DIRECTION 1: Decide whether each statement agrees with the post on football gaffes below: (a) The author's responses appear in parentheses. (b) David Pleat is quoted as saying a game is not won until it is won. (c) Kevin Keegan is quoted as calling the team the best in the world. Answer yes or no for each, and quote the deciding words from the post.
DIRECTION 2: In the post on football gaffes below, swap "chuckle" for "laugh". Then write out the passage starting with "Friday, September 1, 2017" and going on through "Grab a chuckle!".

READING TEXT:
::::

Friday, September 1, 2017

Football’s Vocal Gaffes

                                                             
Footballers and their managers don’t exactly top the charts in terms of IQ's. Some of them even say things that tempts you to believe the myth that their excessive nodding of the ball may actually dislodge the smart guy upstairs to be stuck up their backsides. So as Ol’ Eric Idle always said: “Look on the bright side of…” well…football this time. My responses are in parenthesis. Grab a chuckle!


   "They're the second best team in the world, and there's no higher praise than that." – KEVIN KEEGAN

Olumide: (“in Ted Mosby’s voice” Kids, you see why Kevin never became a Champion throughout his managerial career? He just doesn’t believe there is such a thing as First position)




        "A game is not won until it is lost."- DAVID PLEAT

Olumide: (This writer takes a deep breath, moves and seconds the motion that this guy, on the day he said this, was drunk with a gallon of Vodka mixed with Erythrocytes from a baby rabbit)

::::

(Records for locating described items)

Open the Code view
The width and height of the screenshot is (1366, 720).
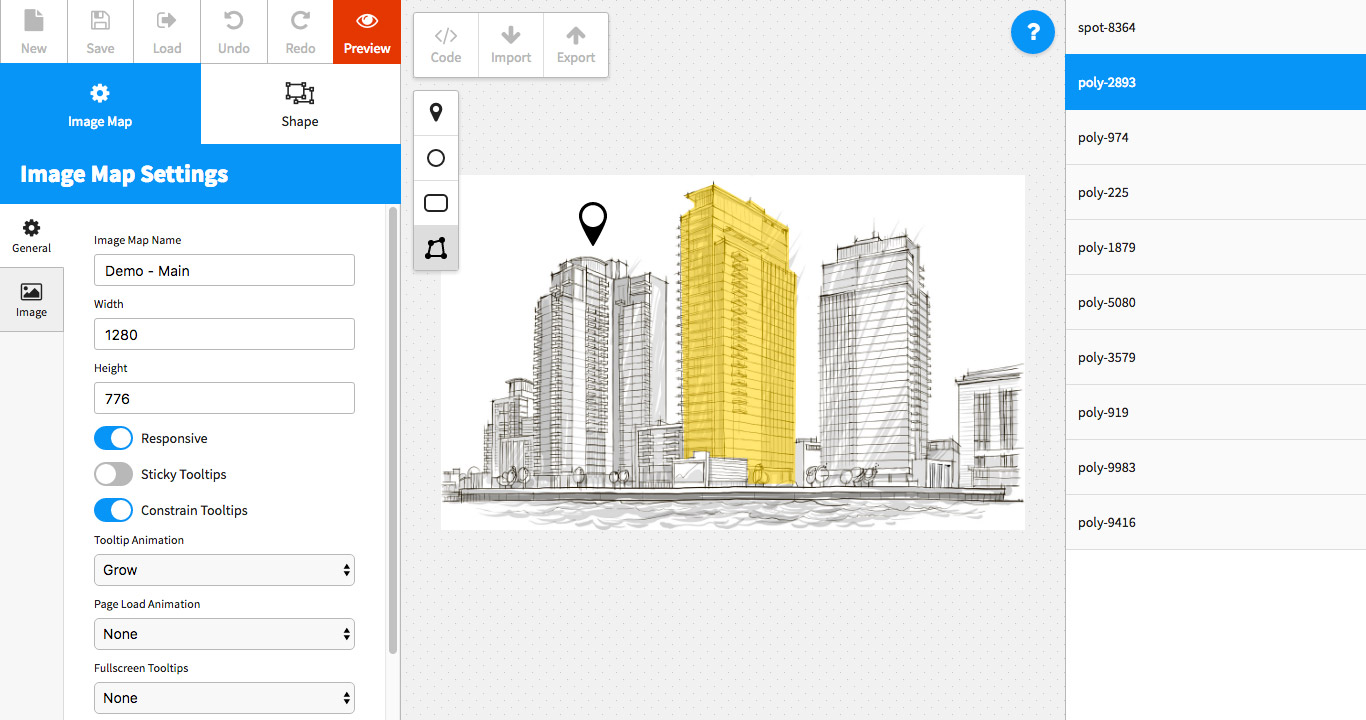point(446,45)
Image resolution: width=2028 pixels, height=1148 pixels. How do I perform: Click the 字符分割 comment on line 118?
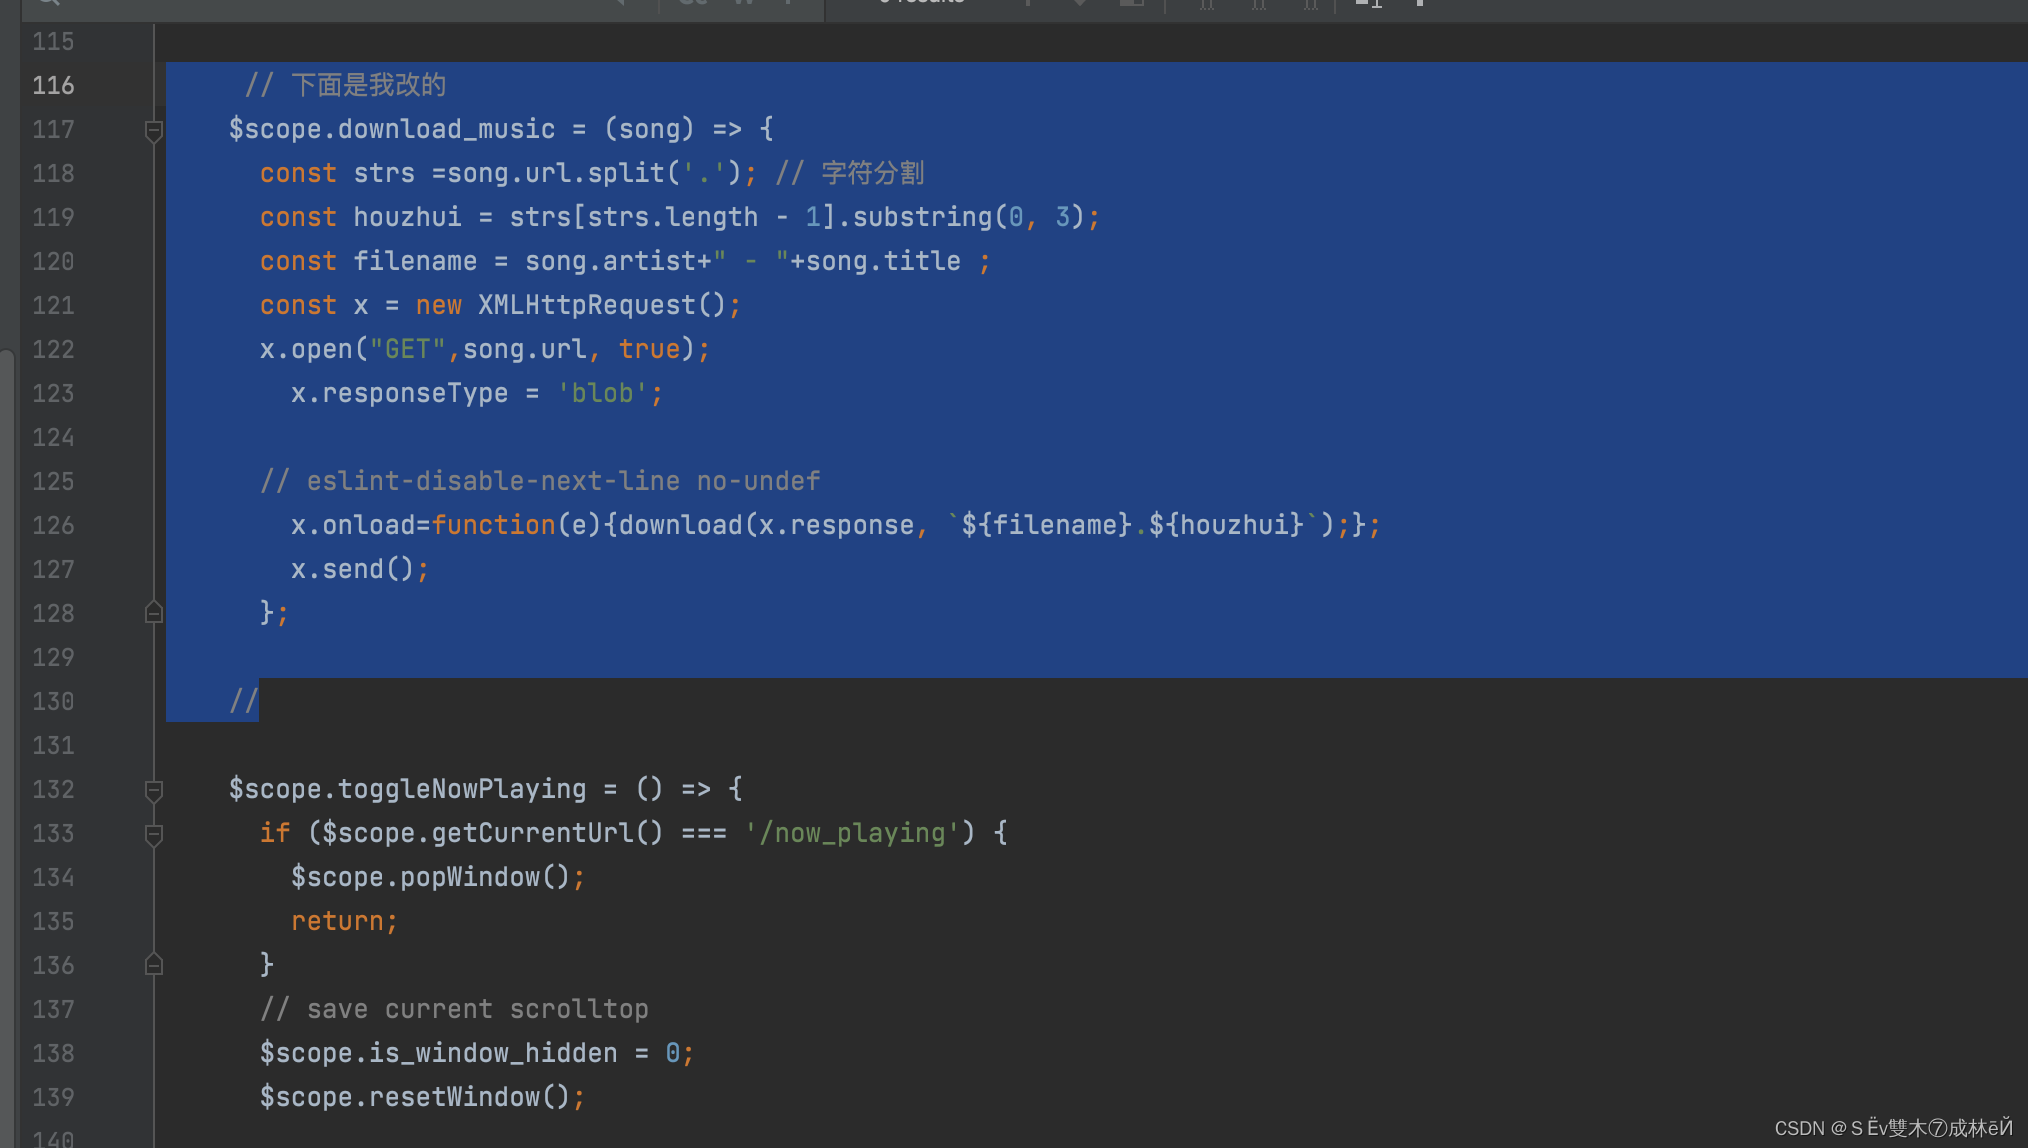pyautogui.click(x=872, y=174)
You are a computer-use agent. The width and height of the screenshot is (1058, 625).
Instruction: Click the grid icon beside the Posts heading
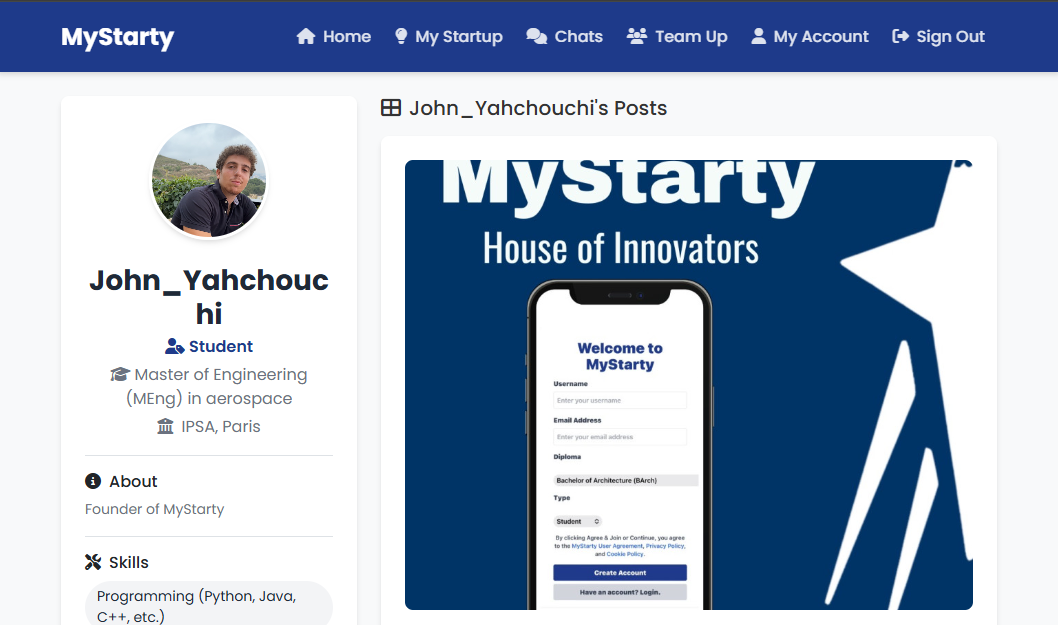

::::

FULL OUTPUT 1:
(a) Yes: "My responses are in parenthesis."
(b) No: "A game is not won until it is lost."
(c) No: "They're the second best team in the world"

FULL OUTPUT 2:
Friday, September 1, 2017

Football’s Vocal Gaffes

                                                             
Footballers and their managers don’t exactly top the charts in terms of IQ's. Some of them even say things that tempts you to believe the myth that their excessive nodding of the ball may actually dislodge the smart guy upstairs to be stuck up their backsides. So as Ol’ Eric Idle always said: “Look on the bright side of…” well…football this time. My responses are in parenthesis. Grab a laugh!